-- Task goal --
Among the records below, find the lines containing "computer" and state only how many there are.

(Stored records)
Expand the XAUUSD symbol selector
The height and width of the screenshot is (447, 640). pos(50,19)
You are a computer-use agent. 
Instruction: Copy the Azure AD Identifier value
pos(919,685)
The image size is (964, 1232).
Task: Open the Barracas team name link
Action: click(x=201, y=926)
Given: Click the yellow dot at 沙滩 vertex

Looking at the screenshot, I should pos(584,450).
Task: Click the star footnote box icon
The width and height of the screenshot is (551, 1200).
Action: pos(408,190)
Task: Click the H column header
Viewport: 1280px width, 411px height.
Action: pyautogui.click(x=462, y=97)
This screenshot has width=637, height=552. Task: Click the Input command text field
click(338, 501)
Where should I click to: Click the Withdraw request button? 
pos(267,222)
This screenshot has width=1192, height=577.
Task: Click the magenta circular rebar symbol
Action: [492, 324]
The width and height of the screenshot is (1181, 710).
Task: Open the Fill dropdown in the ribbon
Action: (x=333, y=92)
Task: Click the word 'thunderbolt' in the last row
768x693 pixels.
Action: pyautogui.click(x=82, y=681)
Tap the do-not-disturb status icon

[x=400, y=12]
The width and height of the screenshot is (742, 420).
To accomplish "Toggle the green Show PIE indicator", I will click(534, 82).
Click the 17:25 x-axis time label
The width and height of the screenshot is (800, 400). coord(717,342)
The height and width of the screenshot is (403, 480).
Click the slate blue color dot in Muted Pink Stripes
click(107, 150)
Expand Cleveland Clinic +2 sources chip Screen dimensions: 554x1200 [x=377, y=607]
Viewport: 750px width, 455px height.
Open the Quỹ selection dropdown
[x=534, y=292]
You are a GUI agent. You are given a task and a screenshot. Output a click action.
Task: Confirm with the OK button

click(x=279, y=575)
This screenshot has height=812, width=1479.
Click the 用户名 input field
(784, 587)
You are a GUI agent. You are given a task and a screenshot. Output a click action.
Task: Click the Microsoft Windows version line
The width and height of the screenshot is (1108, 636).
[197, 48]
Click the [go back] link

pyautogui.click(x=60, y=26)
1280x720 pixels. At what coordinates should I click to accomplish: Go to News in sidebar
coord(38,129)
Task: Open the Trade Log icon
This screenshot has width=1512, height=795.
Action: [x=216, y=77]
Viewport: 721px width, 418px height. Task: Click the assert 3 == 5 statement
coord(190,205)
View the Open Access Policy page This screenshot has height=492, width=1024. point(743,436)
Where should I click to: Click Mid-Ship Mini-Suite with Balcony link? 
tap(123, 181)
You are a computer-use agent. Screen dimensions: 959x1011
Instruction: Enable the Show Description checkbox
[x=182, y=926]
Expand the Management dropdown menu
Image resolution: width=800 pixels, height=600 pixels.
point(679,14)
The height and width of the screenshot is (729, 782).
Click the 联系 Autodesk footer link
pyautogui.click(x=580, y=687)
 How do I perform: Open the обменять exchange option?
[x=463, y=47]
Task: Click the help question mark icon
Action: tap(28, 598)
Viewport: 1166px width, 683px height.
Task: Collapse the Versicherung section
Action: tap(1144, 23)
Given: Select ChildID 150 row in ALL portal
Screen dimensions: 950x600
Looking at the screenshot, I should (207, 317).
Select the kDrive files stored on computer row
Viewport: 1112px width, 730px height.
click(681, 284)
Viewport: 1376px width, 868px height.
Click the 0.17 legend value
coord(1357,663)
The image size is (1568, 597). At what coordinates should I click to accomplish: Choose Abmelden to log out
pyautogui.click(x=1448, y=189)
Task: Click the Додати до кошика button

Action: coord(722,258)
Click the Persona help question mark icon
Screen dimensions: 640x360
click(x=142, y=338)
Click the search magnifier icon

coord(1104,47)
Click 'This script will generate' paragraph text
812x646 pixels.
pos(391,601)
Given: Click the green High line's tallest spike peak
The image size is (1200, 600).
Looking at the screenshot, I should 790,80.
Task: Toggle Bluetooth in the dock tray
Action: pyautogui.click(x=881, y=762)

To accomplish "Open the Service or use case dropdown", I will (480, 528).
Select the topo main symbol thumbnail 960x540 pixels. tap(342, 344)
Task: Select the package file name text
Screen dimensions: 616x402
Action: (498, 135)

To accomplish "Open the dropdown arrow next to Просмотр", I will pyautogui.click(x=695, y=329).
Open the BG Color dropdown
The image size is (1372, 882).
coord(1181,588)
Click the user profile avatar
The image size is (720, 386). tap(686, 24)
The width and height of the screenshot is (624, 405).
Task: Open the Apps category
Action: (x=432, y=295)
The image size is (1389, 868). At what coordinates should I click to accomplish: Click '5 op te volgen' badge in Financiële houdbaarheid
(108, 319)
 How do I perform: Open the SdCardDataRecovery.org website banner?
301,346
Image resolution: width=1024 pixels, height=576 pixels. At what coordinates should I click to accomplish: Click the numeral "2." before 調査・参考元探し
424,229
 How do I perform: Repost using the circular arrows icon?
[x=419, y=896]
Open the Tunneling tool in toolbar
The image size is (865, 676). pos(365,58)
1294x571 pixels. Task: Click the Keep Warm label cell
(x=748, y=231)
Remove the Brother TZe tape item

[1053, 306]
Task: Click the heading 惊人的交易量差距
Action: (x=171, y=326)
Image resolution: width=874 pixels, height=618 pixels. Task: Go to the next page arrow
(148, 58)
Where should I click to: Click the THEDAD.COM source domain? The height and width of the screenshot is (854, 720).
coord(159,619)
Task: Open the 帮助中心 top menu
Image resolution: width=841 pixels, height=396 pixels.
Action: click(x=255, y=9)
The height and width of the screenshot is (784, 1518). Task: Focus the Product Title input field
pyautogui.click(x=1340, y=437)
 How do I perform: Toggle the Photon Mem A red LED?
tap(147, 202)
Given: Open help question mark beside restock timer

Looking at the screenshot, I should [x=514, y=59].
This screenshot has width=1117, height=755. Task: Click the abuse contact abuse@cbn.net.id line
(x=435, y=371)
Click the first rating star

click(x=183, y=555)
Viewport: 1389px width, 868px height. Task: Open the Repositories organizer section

-- Solution for this task --
3